ファイブフォース分析は、マーケティングプロセスにおける「環境分析」に位置づけられ、業界の競争構造を分析するために用いられるフレームワークです。自社を取り巻く環境の把握にファイブフォース分析という手法があることは何となく知っていても、具体的な分析方法や活用の仕方がわからず、自社のマーケティング戦略としてうまく取り入れられていない方もいるのではないでしょうか。
この記事では、業界構造を把握するファイブフォース分析とはどのようなフレームワークなのか、5つの切り口や分析結果の考え方、分析を行う際の注意点を基に解説します。
目次
業界の構造を可視化する「ファイブフォース分析」とは?
外部の競争構造を把握するためのフレームワークである「ファイブフォース分析」。ここでは、ファイブフォース分析の概要と目的をご紹介します。
ファイブフォース分析の概要
ファイブフォース分析とは、業界の競争構造を把握するうえで役立つ分析手法です。アメリカの経済学者であるマイケル・ポーター氏が提唱したもので、1980年に発表した著書『競争の戦略』にて示されました。「5F分析」や「ポーターの5フォース」などと呼ばれることもあります。
ファイブフォース分析では、以下5つの競争要因を切り口として業界構造を紐解いていきます。
- 買い手の交渉力
- 売り手の交渉力
- 業界内の競争
- 新規参入者の脅威
- 代替品・代替サービスの脅威
ファイブフォース分析を行う目的とメリット
マーケティング戦略においてファイブフォース分析を行う目的は、自社がいる業界、もしくはこれから参入を予定している業界について分析し、現状を把握することです。ファイブフォース分析は外部環境の把握に役立つフレームワークで、マーケティングプロセスの中では「環境分析」にあたる重要な作業です。
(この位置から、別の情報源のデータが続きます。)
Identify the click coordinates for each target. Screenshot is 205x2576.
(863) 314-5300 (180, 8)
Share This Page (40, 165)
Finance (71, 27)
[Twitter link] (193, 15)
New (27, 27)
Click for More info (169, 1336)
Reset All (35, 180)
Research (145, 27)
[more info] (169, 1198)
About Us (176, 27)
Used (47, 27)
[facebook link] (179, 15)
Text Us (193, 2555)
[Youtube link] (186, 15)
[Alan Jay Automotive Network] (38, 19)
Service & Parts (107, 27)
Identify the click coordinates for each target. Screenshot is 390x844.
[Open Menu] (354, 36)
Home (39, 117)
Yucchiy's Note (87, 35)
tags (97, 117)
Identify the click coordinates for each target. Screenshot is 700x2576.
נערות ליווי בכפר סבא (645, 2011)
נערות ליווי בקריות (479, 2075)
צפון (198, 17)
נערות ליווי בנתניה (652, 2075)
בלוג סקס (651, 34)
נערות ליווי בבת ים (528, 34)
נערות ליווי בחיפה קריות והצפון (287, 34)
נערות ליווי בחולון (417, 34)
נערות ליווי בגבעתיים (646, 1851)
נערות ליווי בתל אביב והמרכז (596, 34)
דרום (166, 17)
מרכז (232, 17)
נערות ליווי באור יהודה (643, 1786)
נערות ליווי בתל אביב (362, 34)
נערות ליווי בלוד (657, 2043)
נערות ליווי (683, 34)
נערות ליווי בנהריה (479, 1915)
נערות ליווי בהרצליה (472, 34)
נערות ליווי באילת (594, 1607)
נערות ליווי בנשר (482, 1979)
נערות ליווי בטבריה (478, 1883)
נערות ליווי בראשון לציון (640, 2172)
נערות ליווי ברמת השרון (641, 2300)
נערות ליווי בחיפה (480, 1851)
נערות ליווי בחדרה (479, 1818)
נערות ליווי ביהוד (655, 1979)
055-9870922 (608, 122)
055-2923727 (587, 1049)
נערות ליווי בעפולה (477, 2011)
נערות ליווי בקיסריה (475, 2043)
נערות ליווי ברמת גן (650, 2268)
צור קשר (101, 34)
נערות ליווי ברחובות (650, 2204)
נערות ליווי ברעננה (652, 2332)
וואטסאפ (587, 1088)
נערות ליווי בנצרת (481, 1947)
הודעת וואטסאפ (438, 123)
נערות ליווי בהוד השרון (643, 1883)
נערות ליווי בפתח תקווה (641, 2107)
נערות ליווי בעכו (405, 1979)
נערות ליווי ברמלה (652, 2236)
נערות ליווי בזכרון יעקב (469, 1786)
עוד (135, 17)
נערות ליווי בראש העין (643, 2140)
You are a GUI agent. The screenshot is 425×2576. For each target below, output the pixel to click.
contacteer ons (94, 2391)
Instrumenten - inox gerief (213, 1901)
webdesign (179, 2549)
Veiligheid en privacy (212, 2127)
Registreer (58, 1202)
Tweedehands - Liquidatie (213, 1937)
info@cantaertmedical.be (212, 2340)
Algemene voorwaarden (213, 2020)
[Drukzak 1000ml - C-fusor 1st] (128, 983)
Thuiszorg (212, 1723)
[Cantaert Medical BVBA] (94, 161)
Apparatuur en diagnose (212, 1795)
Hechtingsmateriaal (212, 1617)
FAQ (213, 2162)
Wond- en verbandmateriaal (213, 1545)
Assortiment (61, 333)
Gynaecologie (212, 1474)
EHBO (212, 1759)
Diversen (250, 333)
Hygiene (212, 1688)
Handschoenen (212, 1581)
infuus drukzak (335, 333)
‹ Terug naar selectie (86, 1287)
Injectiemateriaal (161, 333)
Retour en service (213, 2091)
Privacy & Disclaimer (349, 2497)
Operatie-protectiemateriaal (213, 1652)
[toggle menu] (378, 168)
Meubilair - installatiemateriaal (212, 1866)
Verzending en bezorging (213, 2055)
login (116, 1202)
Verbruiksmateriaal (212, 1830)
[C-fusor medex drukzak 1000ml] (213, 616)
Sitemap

5つの競争要因から業界構造を分析することで自社を取り巻く環境を把握でき、業界内における自社の立ち位置や強み、解決すべき課題などが明らかになります。また、将来的な脅威の予測や収益構造の把握にもつながるため、これから自社としてどう動いていくべきか見通しを立てやすく、状況に応じた適切な判断ができるようになります。
さらに分析の結果、業界内の競合企業がすでに強い力を持っており、自社の収益性が見込めないと判断した場合は、参入する前に事業撤退を検討することができます。自社の立ち位置の把握や将来予測だけではなく、新規参入業者としてのリスクをあらかじめ確認できることも、ファイブフォース分析を実践するメリットといえるでしょう。
また、マーケティング戦略における環境分析では、PEST分析やSWOT分析といったフレームワークも活用するのが一般的です。ファイブフォース分析に加えて他のフレームワークも併用することで、自社の外部環境や内部環境をより詳細に分析でき、今後の経営戦略の立案や策定に役立つでしょう。